Pivotal Tile for RabbitMQ 3.7.11 has a number of enhancements for health checks of the deployment for an operator. If you are on a RabbitMQ deployment and are wondering about the deployment health point your operators to https://www.rabbitmq.com/blog/2019/02/07/this-month-in-rabbitmq-feb-7-2019/ .
Here are the links you need to benchmark the deployment against Pivotal Validated numbers > Pick a workload and compare. https://github.com/rabbitmq/workloads
You can also run the performance test on PCF https://github.com/rabbitmq/rabbitmq-perf-test-for-cf
To test the health of an individual deployment you can use http://www.rabbitmq.com/monitoring.html#health-checks
If you want to run large workloads follow this link https://rabbitmq.github.io/rabbitmq-perf-test/stable/htmlsingle/#workloads-with-a-large-number-of-clients
In terms of application resiliency with regards RabbitMQ look at. https://github.com/rabbitmq/workloads/tree/master/resiliency for a number of recommendations.
Use RabbitMQ channel caching: Opening and closing channels frequently is a CPU bound process and does incur performance penalties.
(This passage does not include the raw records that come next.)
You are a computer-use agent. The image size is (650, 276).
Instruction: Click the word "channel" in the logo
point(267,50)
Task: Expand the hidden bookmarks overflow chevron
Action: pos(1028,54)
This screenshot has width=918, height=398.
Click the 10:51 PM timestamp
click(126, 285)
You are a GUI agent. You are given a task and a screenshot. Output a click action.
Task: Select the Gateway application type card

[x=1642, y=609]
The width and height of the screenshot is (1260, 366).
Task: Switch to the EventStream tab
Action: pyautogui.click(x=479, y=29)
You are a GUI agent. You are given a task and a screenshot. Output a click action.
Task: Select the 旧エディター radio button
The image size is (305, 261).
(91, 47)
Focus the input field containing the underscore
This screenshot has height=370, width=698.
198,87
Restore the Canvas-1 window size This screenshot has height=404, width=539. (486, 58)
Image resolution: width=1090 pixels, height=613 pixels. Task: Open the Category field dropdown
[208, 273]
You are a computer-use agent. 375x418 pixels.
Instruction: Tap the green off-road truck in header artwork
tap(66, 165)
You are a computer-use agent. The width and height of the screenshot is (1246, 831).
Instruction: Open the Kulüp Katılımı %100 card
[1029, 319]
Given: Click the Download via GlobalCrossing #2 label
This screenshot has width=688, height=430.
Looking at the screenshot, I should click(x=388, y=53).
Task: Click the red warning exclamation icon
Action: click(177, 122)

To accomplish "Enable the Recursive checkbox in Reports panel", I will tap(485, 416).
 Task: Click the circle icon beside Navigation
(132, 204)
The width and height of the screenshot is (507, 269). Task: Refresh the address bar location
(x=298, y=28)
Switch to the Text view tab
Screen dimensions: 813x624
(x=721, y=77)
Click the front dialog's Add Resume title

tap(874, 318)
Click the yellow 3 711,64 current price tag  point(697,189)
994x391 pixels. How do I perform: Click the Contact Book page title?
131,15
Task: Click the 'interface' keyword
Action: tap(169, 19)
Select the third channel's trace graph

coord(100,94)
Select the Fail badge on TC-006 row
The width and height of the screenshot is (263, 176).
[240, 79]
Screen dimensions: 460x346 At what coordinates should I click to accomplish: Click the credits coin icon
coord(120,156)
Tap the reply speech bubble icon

One of the best practices to implement is caching of connections and channels. Channels should NOT be shared across thread, but they sure can be shared in the same thread. Use Spring-AMQP abstraction to help with this. The auto configuration created by Spring AMQP creates a Caching ConnectionFactory, which allows connections and channels caching in a thread safe manner. You can read more about RabbitMQ best practices here : https://www.cloudamqp.com/blog/2018-01-19-part4-rabbitmq-13-common-errors.html
If you are using Spring Cloud Stream you are covered. By default, the RabbitMQ binder uses Spring Boot’s ConnectionFactory, and it therefore supports all Spring Boot configuration options for RabbitMQ and wires in the CachingConnectionFactory.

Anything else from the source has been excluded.